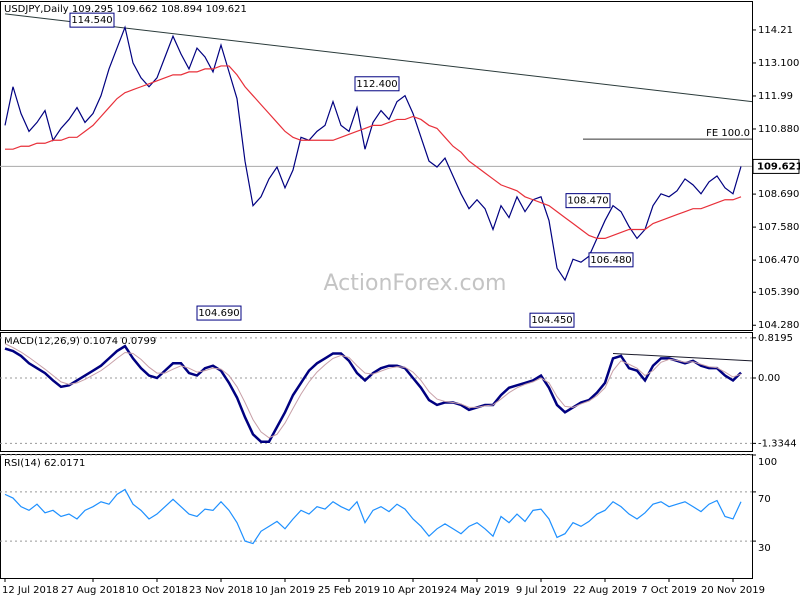 The height and width of the screenshot is (600, 800). I want to click on annotation-label: 114.540, so click(92, 20).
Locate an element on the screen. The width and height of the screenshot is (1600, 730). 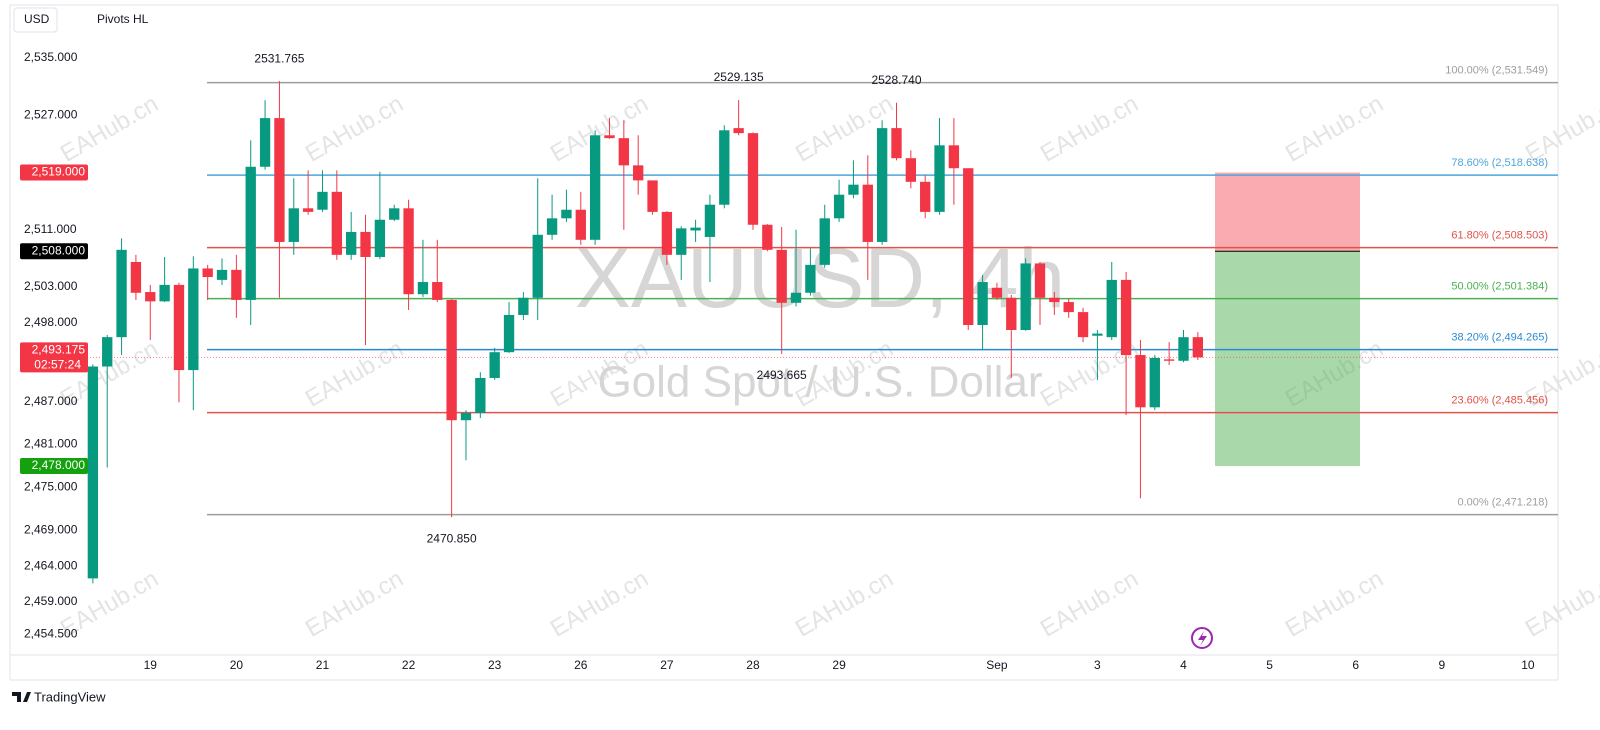
pivot-label: 2493.665 is located at coordinates (782, 375).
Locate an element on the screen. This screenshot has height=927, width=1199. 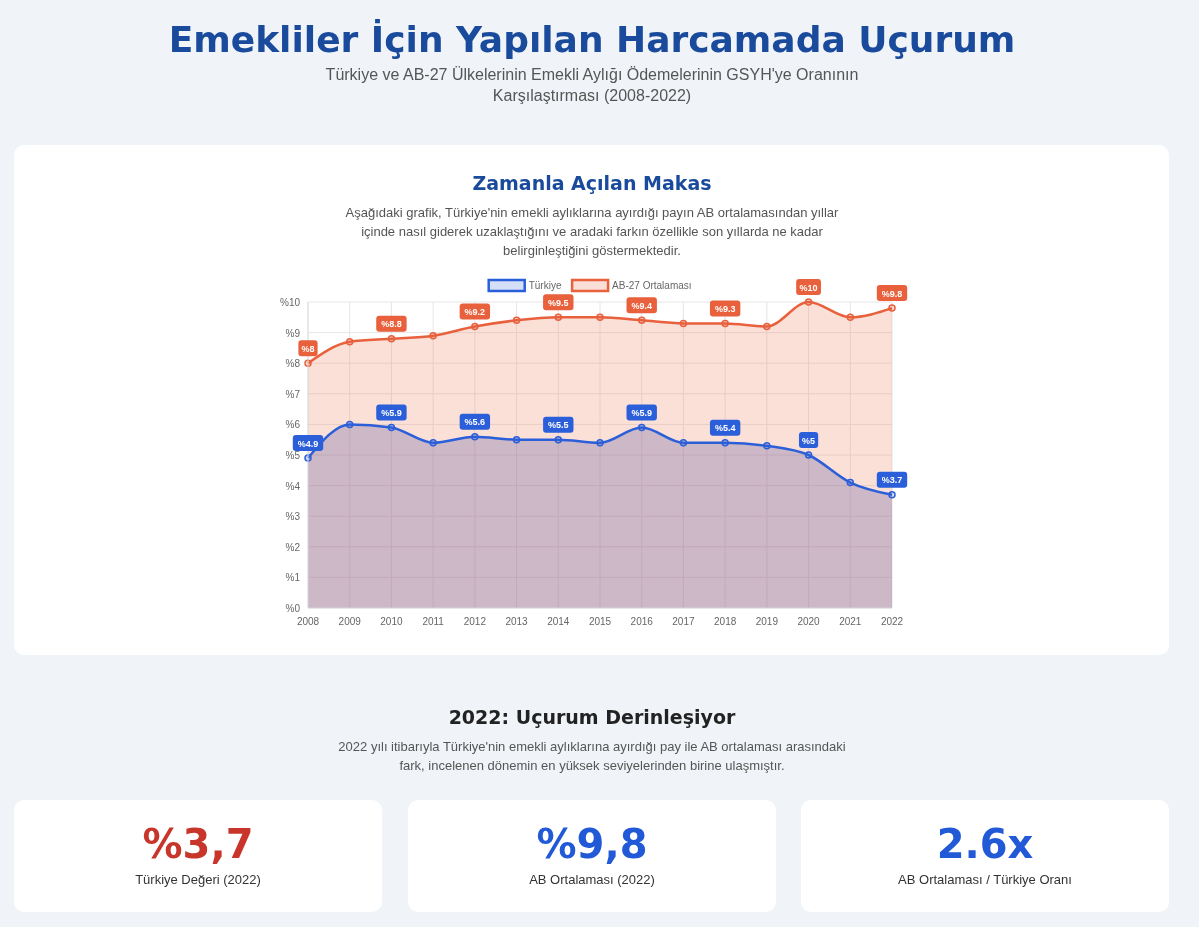
data-label: %9.2 is located at coordinates (475, 312).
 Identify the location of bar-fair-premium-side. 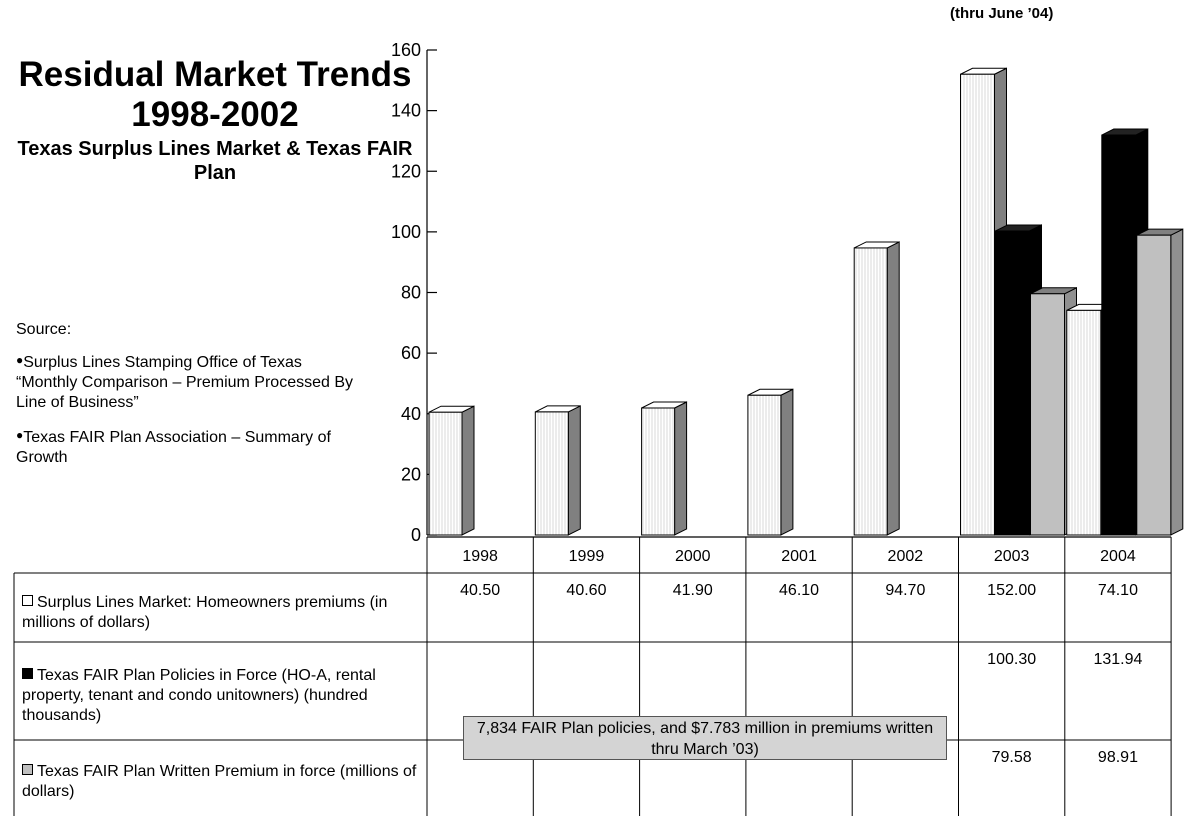
(1177, 382).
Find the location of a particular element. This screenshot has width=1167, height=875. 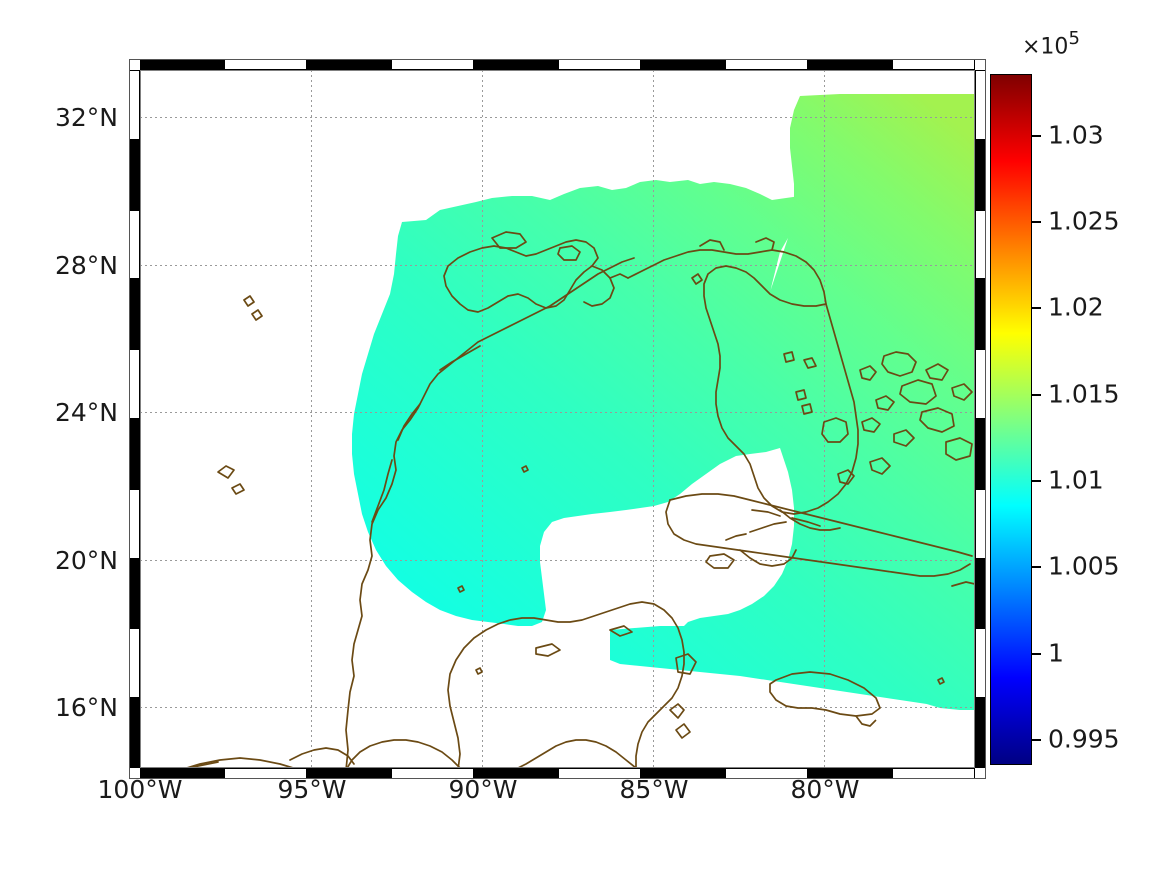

# # # # # # #

Recast all of the entries above as a Markdown table with the columns Row and Line, giving each non-blank line its own row number. Leave the pictures out of the table.

| Row | Line |
|---|---|
| 1 |  The height and width of the screenshot is (600, 800). I want to click on annotation-label: 114.540, so click(92, 20). |
| 2 | Locate an element on the screen. The width and height of the screenshot is (1600, 730).  |
| 3 | pivot-label: 2493.665 is located at coordinates (782, 375). |
| 4 | Locate an element on the screen. This screenshot has height=927, width=1199.  |
| 5 | data-label: %9.2 is located at coordinates (475, 312). |
| 6 |  Identify the location of bar-fair-premium-side.  |
| 7 | (1177, 382). |
| 8 | Find the location of a particular element. This screenshot has width=1167, height=875.  |